Exercise description
A single number is wanted: how many lines of the data below include the string "agent"?

START Input material

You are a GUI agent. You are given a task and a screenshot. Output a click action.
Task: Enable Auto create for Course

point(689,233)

END Input material
START Input material

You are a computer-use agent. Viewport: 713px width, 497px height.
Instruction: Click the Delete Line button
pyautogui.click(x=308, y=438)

END Input material
START Input material

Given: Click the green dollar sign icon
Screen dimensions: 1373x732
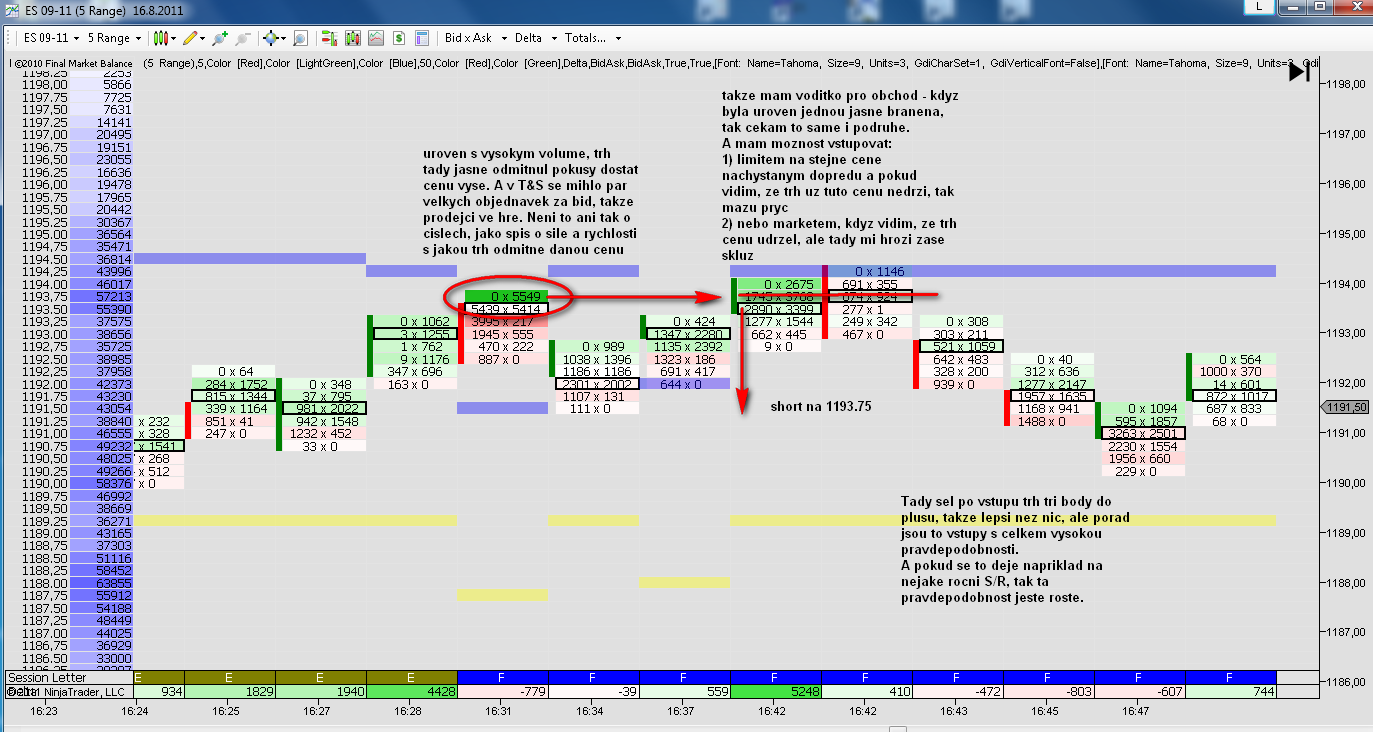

END Input material

Solution to this problem
2